* **PROBLEM DETAILS**:
Wherever a line in the data holds the word "More", pull that line out.

═══ SOURCE DATA ═══

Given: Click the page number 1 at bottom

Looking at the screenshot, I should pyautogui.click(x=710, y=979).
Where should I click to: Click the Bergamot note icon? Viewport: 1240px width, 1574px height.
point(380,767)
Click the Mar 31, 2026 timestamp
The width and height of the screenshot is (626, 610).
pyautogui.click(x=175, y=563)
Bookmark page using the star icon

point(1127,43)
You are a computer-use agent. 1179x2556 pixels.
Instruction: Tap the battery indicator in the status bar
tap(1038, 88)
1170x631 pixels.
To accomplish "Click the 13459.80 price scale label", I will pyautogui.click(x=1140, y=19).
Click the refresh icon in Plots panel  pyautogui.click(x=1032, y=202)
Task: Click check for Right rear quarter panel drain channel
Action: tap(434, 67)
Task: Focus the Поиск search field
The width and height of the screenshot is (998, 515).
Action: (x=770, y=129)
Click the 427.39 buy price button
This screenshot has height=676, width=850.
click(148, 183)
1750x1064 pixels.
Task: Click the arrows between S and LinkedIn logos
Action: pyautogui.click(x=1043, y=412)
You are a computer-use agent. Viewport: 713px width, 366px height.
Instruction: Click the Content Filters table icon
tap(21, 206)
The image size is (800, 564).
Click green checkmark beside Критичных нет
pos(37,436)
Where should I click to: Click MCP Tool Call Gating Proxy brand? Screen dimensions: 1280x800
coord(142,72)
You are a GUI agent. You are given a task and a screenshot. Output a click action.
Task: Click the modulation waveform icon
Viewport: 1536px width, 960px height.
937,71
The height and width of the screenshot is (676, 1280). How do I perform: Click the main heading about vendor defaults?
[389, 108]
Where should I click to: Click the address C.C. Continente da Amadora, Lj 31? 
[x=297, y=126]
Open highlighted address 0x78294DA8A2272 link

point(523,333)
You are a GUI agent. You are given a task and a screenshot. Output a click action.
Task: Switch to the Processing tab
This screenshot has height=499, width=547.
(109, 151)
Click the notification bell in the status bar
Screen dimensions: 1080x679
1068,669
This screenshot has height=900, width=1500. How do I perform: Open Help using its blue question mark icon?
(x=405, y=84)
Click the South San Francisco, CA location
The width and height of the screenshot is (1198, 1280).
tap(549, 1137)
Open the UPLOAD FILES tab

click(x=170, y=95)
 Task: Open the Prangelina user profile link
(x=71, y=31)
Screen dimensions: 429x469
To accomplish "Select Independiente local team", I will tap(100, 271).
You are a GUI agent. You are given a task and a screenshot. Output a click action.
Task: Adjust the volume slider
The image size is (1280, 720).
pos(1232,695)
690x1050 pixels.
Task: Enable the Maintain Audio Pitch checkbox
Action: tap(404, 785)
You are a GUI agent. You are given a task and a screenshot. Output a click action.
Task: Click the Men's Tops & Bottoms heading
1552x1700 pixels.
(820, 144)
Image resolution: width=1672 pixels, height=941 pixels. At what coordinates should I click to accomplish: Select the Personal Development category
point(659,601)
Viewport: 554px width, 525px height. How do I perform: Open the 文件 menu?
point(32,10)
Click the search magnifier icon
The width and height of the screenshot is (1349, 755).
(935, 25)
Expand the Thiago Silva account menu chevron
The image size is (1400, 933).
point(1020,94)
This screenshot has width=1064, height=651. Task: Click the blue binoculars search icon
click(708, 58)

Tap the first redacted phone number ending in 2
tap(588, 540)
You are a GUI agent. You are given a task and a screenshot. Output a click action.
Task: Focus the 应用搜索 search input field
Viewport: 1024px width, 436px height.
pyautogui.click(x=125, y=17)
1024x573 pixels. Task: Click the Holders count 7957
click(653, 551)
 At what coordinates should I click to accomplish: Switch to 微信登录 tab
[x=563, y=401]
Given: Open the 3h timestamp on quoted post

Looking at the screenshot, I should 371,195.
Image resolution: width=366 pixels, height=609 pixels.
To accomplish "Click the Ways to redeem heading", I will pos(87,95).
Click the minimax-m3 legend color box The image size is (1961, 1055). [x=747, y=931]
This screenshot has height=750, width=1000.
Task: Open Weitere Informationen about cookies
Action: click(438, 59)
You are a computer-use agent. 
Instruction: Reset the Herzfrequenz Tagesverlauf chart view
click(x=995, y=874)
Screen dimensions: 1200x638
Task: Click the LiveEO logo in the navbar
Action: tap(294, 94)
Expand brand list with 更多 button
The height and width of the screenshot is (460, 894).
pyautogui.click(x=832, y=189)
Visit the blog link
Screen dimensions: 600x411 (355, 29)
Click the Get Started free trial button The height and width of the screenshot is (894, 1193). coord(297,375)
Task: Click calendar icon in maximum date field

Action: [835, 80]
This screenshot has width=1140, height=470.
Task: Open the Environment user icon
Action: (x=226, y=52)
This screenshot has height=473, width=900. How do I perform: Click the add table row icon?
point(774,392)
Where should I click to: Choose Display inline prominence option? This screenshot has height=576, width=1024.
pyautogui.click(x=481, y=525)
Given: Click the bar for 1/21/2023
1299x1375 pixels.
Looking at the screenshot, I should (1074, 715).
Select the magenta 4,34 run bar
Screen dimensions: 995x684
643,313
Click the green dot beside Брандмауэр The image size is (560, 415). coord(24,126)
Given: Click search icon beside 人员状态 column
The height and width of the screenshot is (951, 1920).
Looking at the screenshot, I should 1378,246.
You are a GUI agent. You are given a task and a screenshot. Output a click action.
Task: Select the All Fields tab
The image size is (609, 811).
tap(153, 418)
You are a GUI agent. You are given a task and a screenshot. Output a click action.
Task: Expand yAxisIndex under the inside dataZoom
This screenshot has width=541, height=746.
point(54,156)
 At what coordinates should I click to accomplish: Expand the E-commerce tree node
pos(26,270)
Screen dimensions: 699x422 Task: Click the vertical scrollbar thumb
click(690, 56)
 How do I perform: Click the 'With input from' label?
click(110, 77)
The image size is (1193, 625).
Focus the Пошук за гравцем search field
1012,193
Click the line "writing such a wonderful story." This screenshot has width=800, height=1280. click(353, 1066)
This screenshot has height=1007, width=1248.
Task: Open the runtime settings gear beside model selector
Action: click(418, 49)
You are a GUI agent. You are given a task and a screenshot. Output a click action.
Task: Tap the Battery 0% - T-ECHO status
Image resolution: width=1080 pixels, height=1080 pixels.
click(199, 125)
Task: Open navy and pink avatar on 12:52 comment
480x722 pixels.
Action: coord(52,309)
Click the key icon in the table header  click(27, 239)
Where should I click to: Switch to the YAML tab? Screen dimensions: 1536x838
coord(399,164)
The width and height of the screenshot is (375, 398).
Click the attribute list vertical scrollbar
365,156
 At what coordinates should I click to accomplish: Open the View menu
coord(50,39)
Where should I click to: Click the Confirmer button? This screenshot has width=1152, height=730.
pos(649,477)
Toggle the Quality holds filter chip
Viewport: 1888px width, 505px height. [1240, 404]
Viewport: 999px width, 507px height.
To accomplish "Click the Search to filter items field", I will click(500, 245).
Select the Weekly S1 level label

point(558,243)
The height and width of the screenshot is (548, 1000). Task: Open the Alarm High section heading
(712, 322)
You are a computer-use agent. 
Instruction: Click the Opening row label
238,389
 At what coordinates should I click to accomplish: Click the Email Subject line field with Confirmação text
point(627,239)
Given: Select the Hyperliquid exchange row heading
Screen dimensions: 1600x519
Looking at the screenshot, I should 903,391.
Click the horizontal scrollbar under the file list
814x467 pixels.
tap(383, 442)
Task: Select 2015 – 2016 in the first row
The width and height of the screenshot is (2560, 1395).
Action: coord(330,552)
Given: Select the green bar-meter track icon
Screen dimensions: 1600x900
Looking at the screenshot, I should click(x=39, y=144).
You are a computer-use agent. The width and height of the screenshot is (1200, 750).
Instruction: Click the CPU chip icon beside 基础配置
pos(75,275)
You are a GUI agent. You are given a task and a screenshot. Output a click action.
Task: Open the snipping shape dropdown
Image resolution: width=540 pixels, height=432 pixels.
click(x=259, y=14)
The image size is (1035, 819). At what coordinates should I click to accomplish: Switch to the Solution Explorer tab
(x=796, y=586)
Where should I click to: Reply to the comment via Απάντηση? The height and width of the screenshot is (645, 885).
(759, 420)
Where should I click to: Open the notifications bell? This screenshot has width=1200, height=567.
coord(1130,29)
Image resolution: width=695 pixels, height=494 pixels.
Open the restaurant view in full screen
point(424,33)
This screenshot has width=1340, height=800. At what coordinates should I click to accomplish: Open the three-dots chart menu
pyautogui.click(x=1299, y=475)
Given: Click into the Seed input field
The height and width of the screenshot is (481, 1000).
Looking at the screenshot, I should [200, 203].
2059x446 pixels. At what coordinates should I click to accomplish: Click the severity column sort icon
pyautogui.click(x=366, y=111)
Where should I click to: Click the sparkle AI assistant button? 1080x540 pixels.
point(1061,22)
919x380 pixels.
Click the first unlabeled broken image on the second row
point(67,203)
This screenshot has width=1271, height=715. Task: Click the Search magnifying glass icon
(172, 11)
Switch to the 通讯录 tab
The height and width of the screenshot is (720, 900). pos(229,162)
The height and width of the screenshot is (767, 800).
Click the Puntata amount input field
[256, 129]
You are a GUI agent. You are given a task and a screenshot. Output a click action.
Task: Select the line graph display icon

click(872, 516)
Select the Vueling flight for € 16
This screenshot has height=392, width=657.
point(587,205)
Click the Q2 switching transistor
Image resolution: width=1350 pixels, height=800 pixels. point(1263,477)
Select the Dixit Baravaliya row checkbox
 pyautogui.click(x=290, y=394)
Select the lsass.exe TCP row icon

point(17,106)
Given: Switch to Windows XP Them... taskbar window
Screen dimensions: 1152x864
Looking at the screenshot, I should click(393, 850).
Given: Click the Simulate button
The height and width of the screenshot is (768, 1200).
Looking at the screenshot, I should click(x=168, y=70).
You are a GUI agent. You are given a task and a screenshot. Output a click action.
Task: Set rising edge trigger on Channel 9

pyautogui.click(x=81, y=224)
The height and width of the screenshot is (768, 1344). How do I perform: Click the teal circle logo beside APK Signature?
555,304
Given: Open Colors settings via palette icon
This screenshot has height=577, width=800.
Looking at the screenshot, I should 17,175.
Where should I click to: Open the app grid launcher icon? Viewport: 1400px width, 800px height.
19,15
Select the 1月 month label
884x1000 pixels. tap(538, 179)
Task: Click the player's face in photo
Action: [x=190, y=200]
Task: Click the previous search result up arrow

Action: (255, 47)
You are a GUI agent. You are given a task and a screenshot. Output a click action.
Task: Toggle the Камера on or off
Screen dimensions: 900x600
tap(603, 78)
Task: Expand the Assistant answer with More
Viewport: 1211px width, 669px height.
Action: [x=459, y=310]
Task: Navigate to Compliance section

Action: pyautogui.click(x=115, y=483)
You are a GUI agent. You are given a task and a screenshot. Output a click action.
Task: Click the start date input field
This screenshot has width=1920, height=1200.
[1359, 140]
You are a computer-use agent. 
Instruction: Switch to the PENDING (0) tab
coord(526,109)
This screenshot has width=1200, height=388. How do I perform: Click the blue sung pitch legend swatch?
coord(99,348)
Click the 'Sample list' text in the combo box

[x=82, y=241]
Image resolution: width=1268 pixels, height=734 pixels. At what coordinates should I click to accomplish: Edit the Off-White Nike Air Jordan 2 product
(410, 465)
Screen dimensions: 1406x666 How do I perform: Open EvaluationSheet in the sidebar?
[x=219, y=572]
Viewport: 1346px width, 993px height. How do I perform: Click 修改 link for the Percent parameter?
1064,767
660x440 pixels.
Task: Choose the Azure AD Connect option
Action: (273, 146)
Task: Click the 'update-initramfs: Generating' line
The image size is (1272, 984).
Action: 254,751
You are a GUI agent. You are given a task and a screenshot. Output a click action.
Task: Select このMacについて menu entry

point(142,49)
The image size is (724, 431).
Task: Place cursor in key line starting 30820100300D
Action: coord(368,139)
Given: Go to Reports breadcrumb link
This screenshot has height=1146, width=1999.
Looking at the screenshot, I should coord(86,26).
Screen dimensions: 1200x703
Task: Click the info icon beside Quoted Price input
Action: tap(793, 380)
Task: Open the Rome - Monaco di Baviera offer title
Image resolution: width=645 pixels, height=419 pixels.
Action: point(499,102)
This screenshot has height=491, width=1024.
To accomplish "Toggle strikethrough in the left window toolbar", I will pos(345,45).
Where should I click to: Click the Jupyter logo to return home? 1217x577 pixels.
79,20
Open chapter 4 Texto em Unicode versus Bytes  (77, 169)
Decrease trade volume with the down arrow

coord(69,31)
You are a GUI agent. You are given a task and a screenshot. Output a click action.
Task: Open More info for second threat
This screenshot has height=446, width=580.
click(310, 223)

═══

* **TASK SOLUTION**:
Task: Expand the Assistant answer with More
Task: Open More info for second threat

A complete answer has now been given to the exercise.